Text provided>
------------------------------------

US12593172B2ActiveUtilityPatentIndex 62
Signal processing apparatus and signal processing method

Assignee: SONY GROUP CORPPriority: Mar 10, 2021Filed: Jan 13, 2022Granted: Mar 31, 2026
Est. expiryMar 10, 2041(~14.7 yrs left)· nominal 20-yr term from priority
Inventors:HIROE ATSUO
H04R 2430/03H04R 2201/401H04R 2201/405H04R 1/406G10L 21/0308H04R 3/005
PatentIndex Score
Cited by
References
Claims
Abstract

Provided is a signal processing apparatus that includes a reference signal generating section that generates a reference signal corresponding to a target sound on the basis of a mixed sound signal which is recorded with multiple microphones arranged at different positions and is a mixture of the target sound and a non-target sound. The signal processing apparatus further includes a sound source extracting section that extracts, from the mixed sound signal of one frame or multiple frames, a signal of one frame which is similar to the reference signal and in which the target sound is more enhanced.
Claims

exact text as granted — not AI-modified
The invention claimed is: 
     
         1 . A signal processing apparatus, comprising:
 a reference signal generating section configured to generate a reference signal, corresponding to a target sound, based on a mixed sound signal, wherein
 the mixed sound signal is recorded with multiple microphones, 
 the multiple microphones are arranged at different positions, and 
 the mixed sound signal is a mixture of the target sound and a non-target sound; and 
   a sound source extracting section configured to extract, from the mixed sound signal of multiple frames, a signal of a first frame of the multiple frames, wherein
 the signal of the first frame is similar to the reference signal, 
 the target sound is enhanced in the signal of the first frame, 
 the signal of the first frame is extracted from the mixed sound signal of the multiple frames, 
 the multiple frames include the first frame and a second frame, and 
 the second frame is before the first frame. 
   
     
     
         2 . The signal processing apparatus according to  claim 1 , wherein
 the sound source extracting section is further configured to extract the signal of the first frame from the mixed sound signal of the multiple frames,   the multiple frames further include third frame, and   the third frame is after the first frame.

------------------------------------

Written request 1> Rewrite the patent text starting at "2 . The signal" and ending at "after the first frame.", with "third frame" changed to "later frame" everywhere it occurs.

------------------------------------

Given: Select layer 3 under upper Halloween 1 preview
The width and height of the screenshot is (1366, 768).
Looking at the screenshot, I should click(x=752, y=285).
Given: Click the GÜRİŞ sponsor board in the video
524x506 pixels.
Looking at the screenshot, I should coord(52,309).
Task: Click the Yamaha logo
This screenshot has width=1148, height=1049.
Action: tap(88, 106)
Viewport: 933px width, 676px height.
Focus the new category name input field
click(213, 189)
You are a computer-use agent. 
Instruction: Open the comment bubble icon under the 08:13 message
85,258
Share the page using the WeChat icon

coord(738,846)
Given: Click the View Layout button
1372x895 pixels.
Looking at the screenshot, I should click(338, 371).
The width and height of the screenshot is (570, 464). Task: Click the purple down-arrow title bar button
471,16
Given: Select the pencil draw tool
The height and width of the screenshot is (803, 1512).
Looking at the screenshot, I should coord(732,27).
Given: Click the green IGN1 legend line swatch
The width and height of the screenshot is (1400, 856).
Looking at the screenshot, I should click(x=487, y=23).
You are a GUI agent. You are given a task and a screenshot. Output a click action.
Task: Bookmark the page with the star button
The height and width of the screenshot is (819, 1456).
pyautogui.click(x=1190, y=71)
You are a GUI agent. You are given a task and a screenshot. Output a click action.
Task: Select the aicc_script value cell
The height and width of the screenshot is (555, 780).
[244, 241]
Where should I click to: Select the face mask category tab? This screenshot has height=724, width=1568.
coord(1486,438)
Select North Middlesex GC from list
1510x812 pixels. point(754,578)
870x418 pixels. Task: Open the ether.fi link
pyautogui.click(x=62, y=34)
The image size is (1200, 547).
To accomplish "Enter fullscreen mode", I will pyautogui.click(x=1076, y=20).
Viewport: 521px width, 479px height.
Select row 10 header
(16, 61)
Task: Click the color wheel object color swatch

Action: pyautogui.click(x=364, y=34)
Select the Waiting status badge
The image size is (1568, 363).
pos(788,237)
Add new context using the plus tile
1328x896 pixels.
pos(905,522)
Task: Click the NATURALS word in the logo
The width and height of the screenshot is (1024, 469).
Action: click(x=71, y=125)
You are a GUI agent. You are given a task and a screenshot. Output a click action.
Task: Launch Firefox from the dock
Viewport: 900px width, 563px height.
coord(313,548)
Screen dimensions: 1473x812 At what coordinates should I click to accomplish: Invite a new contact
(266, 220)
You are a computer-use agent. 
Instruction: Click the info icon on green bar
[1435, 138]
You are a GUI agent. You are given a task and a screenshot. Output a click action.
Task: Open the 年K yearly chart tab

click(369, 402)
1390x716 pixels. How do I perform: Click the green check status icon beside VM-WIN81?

------------------------------------

Written request 2> Output as a JSON list of strings the lines of the records starting at the line containing "Viewport: 521px width, 479px height." and ending at the line containing "coord(313,548)", one string per line, skipping blank lines.

Full solution 1>
2 . The signal processing apparatus according to  claim 1 , wherein
 the sound source extracting section is further configured to extract the signal of the first frame from the mixed sound signal of the multiple frames,   the multiple frames further include later frame, and   the later frame is after the first frame.

Full solution 2>
[
  "Viewport: 521px width, 479px height.",
  "Select row 10 header",
  "(16, 61)",
  "Task: Click the color wheel object color swatch",
  "Action: pyautogui.click(x=364, y=34)",
  "Select the Waiting status badge",
  "The image size is (1568, 363).",
  "pos(788,237)",
  "Add new context using the plus tile",
  "1328x896 pixels.",
  "pos(905,522)",
  "Task: Click the NATURALS word in the logo",
  "The width and height of the screenshot is (1024, 469).",
  "Action: click(x=71, y=125)",
  "You are a GUI agent. You are given a task and a screenshot. Output a click action.",
  "Task: Launch Firefox from the dock",
  "Viewport: 900px width, 563px height.",
  "coord(313,548)"
]